This article is mirrored on my blog.
I'm writing a linker. It's an unusual linker. It's focus is not on producing executable files. Instead, its focus is to facilitate rapid iteration on a program without having to re-link or re-open it after making changes. It is hot-loading of code at an object-file granularity.
I realized from reading Andreas Fredriksson's Hot Runtime Linking (archive.org) that the dynamism I've been wanting in a ahead-of-time compiled environment could be achieved by taking over the linking and loading stages. I made an attempt to support hot-reloading in Cakelisp, but it was fragile and limited. Not only was working at the link/load stage a better fit, but it also meant I could hot-reload more than just code written in Cakelisp.
The goal of this linker is to bring a dynamic environment to compiled languages.
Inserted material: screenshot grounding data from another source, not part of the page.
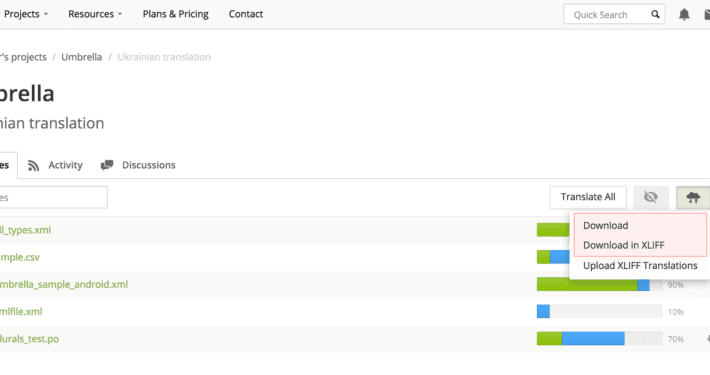Screen dimensions: 710x375
Task: Click the magnifier icon in Quick Search
Action: [x=655, y=14]
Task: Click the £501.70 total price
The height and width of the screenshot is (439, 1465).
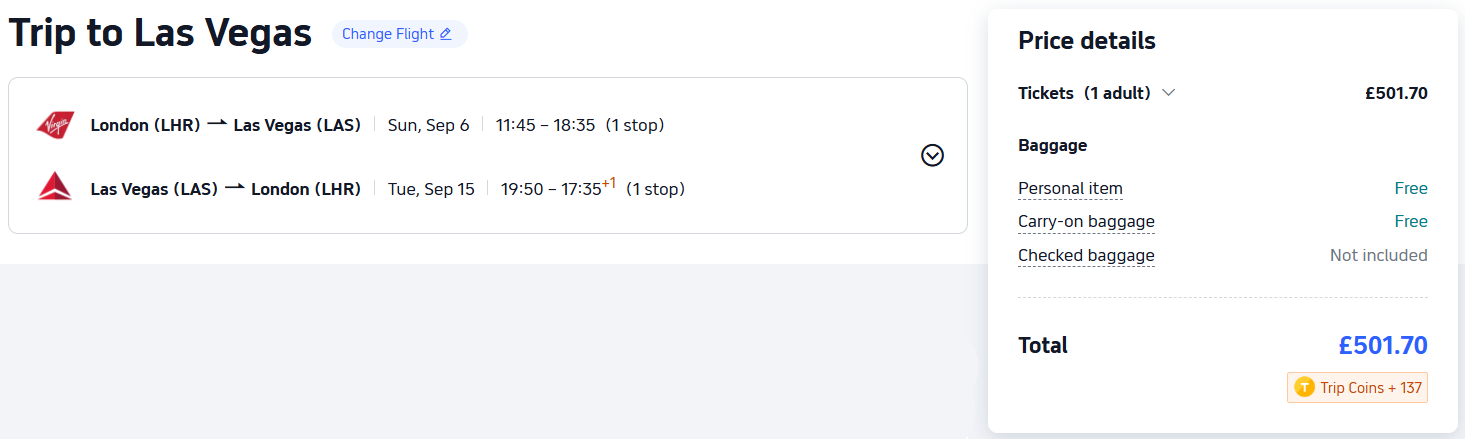Action: click(x=1382, y=346)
I'm calling it a "linker/loader" because its purpose isn't to create an executable like most linkers---its purpose is to link, load, and execute code, and allow doing that on a continuously running process.
By keeping the program running while making changes to it, I believe it will change how you think about the program. If iteration times are extremely low, you are more willing to try experiments. Over long development periods the time saved will add up, and the low friction to making changes will result in a better product.
The world without this linker
Hot-reloading in C family languages is typically done via dynamic
loading. On Windows, the dynamic loading happens via
.dll files, while GNU/Linux uses
libdl to load
object") files. However, this approach has many limitations:
- You must structure your project differently such that the reloadable parts are in dynamic libraries. Your build system and potentially your file organization get more complex.
- Dynamic library variables aren't persisted across loads.[^1]
- Memory management across DLL boundaries can cause issues on Windows. You may need to refactor your code which previously wasn't split into DLLs.
- Different operating systems implement dynamic loading differently.
On Windows, you even have to annotate all your code with the
__declspec(dllexport), which is painful if you are used to Unix-style implicit exposure.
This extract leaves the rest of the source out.